UPDATE Hinweisgeberschutzgesetz

Nach dem Scheitern im Bundesrat bringt die Bundesregierung eine leicht geänderte Fassung zum Hinweisgeberschutzgesetz erneut ins Gesetzgebungsverfahren ein.

Berlin, 27.03.2023 – Beschäftigte in Unternehmen nehmen Missstände oftmals als Erste wahr. Ihre Hinweise können dafür sorgen, dass Rechtsverstöße aufgedeckt, untersucht, verfolgt und unterbunden werden. Sie verdienen daher nach dem Willen des Gesetzgebers Schutz vor Benachteiligungen, die ihnen wegen ihrer Meldung drohen oder sie davon abschrecken können. Die Koalitionsparteien hatten sich daher im Koalitionsvertrag darauf verständigt, rasch die sog. EU‐Whistleblower‐Richtlinie rechtssicher und praktikabel umzusetzen. Rasch deshalb, weil die EU-Richtlinie eigentlich schon bis zum 17. Dezember 2021 in nationales Recht hätte umgesetzt werden müssen und diesbezüglich ein EU-Vertragsverletzungsverfahren anhängig ist. DER MITTELSTANDSVERBUND berichtete hier

Die erste vom Bundestag beschlossene Gesetzesfassung wurde am 10. Februar 2023 im Bundesrat „gekippt“, weil die Länder mit Regierungsbeteiligung von CDU und CSU ihre Zustimmung verweigerten. Begründet wurde die Ablehnung von den Unionsvertretern insbesondere mit einer zu starken Belastung kleiner und mittlerer Unternehmen. Nachdem das ursprünglich von der Bundesregierung eingebrachte Hinweisgeberschutzgesetz im Bundesrat gescheitert ist, unternehmen die Koalitionsfraktionen von SPD, Grünen und FDP nun einen zweiten Anlauf. Dazu haben sie das Vorhaben in zwei Gesetzentwürfe aufgespalten, von denen nach ihrer Auffassung nur einer im Bundesrat zustimmungspflichtig ist. Ziel ist unverändert, dass Hinweisgeber auf Rechts- und Regelverstöße in Unternehmen und Behörden, sogenannte Whistleblower, einfacher und ohne Angst vor Repressalien auf Missstände aufmerksam machen können.

Datenbereich:
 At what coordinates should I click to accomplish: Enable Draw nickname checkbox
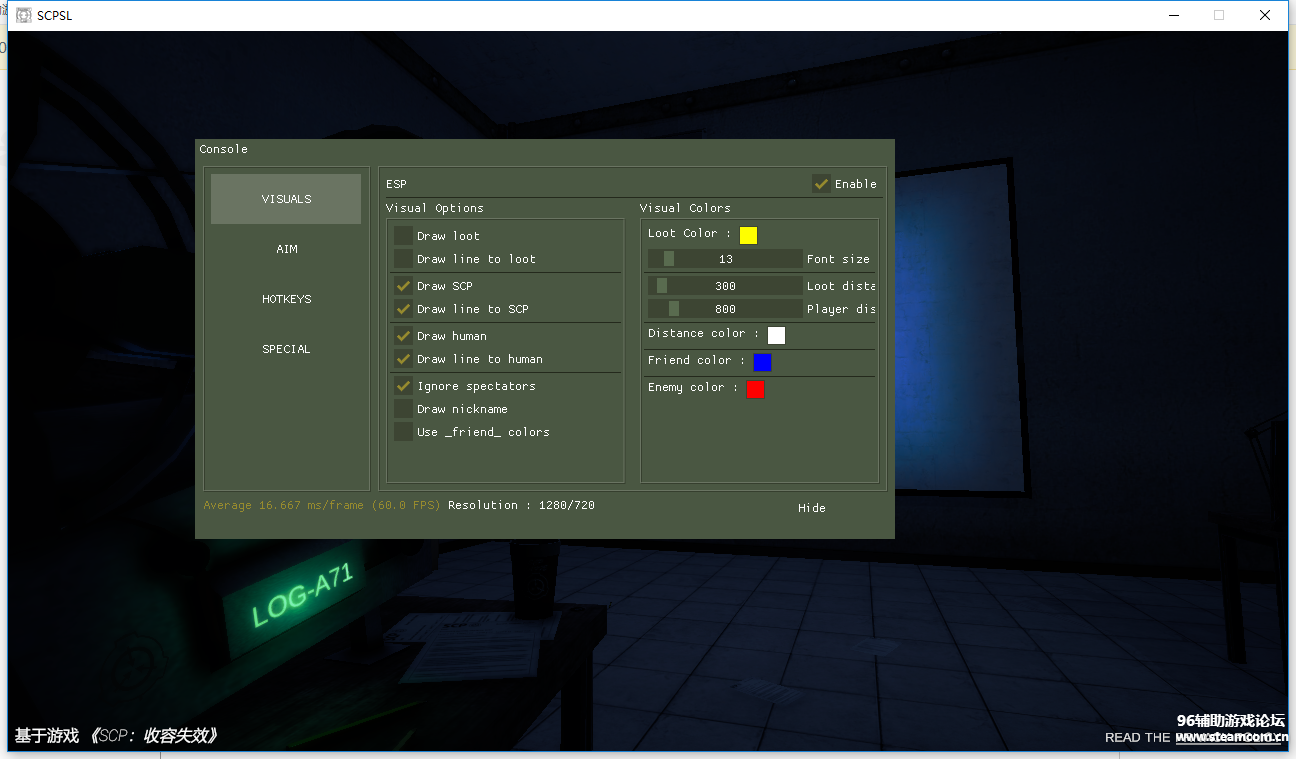[403, 409]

Aufgaben zur Bearbeitung:
- a) Schreibe aus dem Text zum Hinweisgeberschutzgesetz alles von „Nach dem Scheitern“ bis hinunter zu „ins Gesetzgebungsverfahren ein.“ wortgetreu ab.
- b) Bis zu welchem Datum hätte die EU-Whistleblower-Richtlinie laut dem Text zum Hinweisgeberschutzgesetz in nationales Recht umgesetzt werden müssen?

Lösungen der Aufgaben:
- a)
Nach dem Scheitern im Bundesrat bringt die Bundesregierung eine leicht geänderte Fassung zum Hinweisgeberschutzgesetz erneut ins Gesetzgebungsverfahren ein.

- b) Bis zum 17. Dezember 2021.